The well-dressed quintet has a name: They are The Dreamers, the official a capella group of Phi Mu Alpha, Penn State’s singing fraternity. And for the 23rd straight year, The Dreamers spread love on Feb. 14 by delivering singing Valentines throughout the day.
The routine is simple: The youngest member of The Dreamers—this time it was Brian Bender, a freshman who is also in the Blue Band—must walk in the classroom and ask the professor for permission to interrupt class. Once Bender got the OK, the rest of the group joined him and called the Valentine to the “stage.”
Most recipients, like Espinosa, have no idea it’s coming. Embarrassed by the attention, Espinosa refused to walk to the front of the room to be serenaded by The Dreamers — until Dr. Strauss made a serious threat. “You’ll fail this exam if you don’t get up,” he said, as laughter filled the room.
So Espinosa sat in a chair by the front podium and—with her hands over her mouth for most of the performance—listened as The Dreamers sang The Five Satins’ classic, Still of the Night.
“The mission of our fraternity is to advance music in America,” said Lando Landers-Nolan, Phi Mu Alpha’s president and business manager. “With the singing Valentines, it’s a good combination of our mission and fun—lots of bonding between the brothers.”

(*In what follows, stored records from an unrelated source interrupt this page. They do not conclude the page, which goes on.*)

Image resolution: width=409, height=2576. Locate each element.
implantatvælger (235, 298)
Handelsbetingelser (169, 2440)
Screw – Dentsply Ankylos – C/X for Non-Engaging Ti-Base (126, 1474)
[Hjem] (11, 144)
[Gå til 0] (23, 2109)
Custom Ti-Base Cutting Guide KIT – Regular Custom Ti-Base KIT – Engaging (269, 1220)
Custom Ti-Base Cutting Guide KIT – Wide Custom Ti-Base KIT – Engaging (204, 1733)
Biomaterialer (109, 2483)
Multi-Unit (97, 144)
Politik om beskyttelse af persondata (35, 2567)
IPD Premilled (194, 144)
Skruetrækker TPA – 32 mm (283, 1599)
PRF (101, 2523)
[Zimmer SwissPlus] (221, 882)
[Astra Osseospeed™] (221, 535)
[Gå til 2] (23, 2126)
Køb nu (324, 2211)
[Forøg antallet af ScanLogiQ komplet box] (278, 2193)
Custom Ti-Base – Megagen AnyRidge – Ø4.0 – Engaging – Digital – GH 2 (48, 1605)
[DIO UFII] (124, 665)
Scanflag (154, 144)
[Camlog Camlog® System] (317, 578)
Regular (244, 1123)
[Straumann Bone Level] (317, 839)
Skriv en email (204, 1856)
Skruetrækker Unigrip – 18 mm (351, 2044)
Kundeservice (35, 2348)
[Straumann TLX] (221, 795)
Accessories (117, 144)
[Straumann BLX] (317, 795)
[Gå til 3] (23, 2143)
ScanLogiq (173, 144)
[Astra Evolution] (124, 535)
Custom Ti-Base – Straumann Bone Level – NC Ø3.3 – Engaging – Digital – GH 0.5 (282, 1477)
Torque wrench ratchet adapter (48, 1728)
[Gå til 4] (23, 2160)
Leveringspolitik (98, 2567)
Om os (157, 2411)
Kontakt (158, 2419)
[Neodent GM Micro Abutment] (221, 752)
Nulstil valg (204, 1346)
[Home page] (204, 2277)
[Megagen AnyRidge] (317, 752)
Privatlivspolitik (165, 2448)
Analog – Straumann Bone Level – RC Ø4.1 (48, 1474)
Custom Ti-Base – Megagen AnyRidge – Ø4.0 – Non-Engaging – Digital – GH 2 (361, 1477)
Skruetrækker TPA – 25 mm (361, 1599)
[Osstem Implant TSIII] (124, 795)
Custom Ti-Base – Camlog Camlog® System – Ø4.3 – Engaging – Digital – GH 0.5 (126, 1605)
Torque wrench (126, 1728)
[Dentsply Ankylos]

The fraternity has delivered singing Valentines for the past 23 years—ever since Phi Mu Alpha’s inception. They take reservations by email. Some requests, Landers-Nolan said, come in as early as October.
On Tuesday, the fraternity was scheduled to perform 14 times. It would have been more, but the group had to fit performances in with their own class schedules.
A singing Valentine goes for $15—with a few exceptions. Landers-Nolan got a frantic email Monday from a man in the United Arab Emirates. The man is mailing Phi Mu Alpha a check for $50 so that his Valentine got a song in her Comm 467 class on Tuesday.
For the most part, professors are OK with the brief deviation from the lesson plan. Sociology professor Sam Richards is a particularly big fan of The Dreamers. Landers-Nolan was in Richards’ SOC 119 class a few semesters ago, and after Valentine’s Day, Richards emailed Landers-Nolan some suggestions of songs he thought should be added to the repertoire.
Landers-Nolan said while he appreciated the input, the group didn’t make any changes. The Dreamers already have a repertoire of about 50 songs that everyone seems to adore.